The second instruction asked for, is in terms which are in some degree equivocal. It may imply, either that the recourse against the drawer of the bill was not lost, or that if lost, that circumstance would not entitle the plaintiff to recover against the Bank; as its decision is not essential to the cause, it will be passed over.

The third is more specific. The Court is asked to say, that the failure of the Bank to give notice to the drawer, that the drawee was not found at home when called upon to accept the bill, is not such negligence as discharged the drawer from his liability, and entitles the plaintiff to recover.

The question suggested by this prayer, is one on which no decision is found in the books. It depends on analogy, so far as it is to be decided by adjudged cases. Such a bill need not be presented; but if presented and acceptance be refused it is dishonored, and notice must be given. Had the Bank taken no step whatever to obtain an acceptance, no violation of duty would, according to these decisions, have been committed. Can any unsuccessful attempt to do that which the law does not require, place the agent in the same situation that he would have stood in, had the drawee been found, and had positively refused acceptance? Absence from home, with a failure to make provision for payment when a bill becomes due, is a failure to pay; but absence from home when the holder of a bill or his agent offers it for acceptance, is in no respect culpable. Had the drawee received advice of the bill, he could not have known that it would be presented for acceptance, because the law did not require it, and is consequently not blamable for his absence when the officers of the Bank came to present it for acceptance. Had the bill, under such circumstances, been protested for non-acceptance and returned, the drawer might not have been liable for it.

The bill, then, on general principles, ought not to have been protested; and the absence of the drawee ought not to be considered as equivalent to his refusal to accept. It might have been a prudent precaution to have given information that the

Bank of Washington vs.
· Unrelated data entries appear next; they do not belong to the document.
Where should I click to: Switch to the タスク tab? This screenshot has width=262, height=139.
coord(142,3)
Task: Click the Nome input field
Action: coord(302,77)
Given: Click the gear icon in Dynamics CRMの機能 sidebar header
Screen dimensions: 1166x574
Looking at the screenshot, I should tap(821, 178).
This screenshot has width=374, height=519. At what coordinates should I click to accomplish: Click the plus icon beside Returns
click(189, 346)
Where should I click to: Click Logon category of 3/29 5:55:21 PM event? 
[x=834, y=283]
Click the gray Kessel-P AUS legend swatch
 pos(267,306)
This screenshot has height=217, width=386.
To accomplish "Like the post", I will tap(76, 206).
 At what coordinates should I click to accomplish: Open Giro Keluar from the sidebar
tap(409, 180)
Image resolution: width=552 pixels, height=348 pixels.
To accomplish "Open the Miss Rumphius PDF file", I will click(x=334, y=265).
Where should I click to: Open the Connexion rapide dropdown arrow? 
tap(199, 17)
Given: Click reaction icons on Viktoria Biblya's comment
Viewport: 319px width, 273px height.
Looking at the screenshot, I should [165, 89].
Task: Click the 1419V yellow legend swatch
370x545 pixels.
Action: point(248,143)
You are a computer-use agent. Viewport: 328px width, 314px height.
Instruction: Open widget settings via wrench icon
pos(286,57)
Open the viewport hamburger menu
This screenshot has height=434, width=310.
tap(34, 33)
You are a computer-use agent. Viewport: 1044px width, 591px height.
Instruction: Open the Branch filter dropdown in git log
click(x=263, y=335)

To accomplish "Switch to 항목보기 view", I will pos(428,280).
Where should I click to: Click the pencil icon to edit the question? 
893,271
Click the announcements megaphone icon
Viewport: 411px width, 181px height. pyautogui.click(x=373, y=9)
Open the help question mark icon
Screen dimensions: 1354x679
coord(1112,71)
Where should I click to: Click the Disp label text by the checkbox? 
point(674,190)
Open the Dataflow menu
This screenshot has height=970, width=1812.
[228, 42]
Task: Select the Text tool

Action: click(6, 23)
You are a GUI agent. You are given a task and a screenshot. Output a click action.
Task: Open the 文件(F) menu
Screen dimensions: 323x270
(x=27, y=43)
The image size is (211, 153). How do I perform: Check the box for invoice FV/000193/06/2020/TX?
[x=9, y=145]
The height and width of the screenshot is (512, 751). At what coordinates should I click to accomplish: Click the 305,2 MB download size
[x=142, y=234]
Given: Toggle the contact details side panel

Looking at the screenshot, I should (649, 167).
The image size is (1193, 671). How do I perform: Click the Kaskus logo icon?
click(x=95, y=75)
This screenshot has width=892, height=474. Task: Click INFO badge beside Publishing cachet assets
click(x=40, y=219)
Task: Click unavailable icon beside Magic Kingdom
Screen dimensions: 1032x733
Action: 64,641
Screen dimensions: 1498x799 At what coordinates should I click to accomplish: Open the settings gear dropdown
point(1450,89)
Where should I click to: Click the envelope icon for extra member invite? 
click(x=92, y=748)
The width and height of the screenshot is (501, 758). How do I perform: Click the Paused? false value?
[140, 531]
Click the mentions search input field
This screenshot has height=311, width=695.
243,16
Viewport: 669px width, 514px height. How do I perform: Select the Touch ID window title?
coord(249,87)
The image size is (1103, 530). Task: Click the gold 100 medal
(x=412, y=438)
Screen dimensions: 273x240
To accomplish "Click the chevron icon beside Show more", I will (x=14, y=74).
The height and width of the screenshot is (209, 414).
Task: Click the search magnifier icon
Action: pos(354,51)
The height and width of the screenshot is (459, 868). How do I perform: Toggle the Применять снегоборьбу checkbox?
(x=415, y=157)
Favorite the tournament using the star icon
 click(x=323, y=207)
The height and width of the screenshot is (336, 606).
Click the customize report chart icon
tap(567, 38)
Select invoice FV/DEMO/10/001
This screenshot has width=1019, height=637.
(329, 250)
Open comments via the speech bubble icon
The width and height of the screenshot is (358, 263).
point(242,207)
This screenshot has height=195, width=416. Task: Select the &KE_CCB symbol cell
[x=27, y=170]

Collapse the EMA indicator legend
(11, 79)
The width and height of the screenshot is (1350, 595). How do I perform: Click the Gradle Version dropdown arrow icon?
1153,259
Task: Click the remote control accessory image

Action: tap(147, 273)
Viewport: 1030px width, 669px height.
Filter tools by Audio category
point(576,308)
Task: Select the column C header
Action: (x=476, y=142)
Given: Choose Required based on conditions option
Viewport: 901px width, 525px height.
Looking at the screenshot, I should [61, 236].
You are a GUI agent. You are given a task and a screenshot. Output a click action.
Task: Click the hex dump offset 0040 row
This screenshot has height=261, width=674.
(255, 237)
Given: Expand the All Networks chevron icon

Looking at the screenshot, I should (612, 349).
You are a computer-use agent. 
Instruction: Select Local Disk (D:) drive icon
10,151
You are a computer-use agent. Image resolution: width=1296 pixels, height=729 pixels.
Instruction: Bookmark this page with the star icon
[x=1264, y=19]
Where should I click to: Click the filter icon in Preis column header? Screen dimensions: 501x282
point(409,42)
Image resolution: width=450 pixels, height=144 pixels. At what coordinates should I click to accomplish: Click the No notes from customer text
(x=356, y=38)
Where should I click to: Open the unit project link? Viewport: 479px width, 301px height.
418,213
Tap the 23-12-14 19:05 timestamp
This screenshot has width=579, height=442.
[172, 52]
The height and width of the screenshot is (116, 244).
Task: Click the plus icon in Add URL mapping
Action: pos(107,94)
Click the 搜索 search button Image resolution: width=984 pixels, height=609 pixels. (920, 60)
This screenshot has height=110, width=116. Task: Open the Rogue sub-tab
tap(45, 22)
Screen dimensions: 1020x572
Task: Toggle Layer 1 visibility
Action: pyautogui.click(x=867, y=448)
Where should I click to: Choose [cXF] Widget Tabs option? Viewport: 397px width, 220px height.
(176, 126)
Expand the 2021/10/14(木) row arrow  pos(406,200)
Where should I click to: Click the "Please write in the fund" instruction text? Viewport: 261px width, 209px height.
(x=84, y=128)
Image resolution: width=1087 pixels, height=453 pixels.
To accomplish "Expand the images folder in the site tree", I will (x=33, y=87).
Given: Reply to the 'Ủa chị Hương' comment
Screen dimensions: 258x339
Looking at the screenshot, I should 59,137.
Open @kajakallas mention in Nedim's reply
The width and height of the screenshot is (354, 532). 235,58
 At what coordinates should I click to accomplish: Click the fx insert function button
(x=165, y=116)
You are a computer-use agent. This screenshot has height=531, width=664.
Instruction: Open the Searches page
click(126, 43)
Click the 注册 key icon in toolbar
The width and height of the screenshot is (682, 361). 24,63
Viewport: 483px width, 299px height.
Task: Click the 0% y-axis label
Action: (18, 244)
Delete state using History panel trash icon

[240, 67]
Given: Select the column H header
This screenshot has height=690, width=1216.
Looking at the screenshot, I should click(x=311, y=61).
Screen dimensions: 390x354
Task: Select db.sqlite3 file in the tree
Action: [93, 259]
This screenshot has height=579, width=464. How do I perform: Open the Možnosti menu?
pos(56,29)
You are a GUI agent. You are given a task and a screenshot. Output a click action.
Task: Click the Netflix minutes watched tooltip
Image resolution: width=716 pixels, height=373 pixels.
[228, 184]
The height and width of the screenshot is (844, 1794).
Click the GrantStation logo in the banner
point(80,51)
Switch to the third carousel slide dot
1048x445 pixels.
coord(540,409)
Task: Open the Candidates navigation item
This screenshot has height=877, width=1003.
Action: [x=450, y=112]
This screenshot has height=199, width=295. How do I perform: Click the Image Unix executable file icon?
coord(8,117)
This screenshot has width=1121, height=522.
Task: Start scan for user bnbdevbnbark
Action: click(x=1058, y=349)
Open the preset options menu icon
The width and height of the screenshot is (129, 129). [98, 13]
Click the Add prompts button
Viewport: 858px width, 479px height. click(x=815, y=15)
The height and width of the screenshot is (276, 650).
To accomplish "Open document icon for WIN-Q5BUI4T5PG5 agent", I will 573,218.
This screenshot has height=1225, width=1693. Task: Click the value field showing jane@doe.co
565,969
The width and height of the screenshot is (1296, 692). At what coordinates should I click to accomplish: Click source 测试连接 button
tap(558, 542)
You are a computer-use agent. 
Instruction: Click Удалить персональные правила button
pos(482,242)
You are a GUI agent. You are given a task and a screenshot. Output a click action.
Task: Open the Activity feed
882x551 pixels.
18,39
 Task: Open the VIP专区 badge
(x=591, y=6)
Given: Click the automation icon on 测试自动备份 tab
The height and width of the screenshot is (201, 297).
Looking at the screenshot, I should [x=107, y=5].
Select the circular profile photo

Triplett & Neale.

bill was not accepted, because the drawer had not been found, but we cannot say that the omission would subject the agent to loss, unless such was the special usage of this Bank.

The fourth prayer is for an instruction to the jury, that, if they believe, from the evidence, that the defendants conformed to their former usage in regard to such bills, in calling on the drawee for acceptance (the said drawee being from home), and not noting the same as dishonored, and giving notice thereof to the parties on the said bill, then, their failure to treat the said bill as dishonored, and to give notice accordingly of non-acceptance, did not discharge the drawer thereof from his liability to the plaintiff.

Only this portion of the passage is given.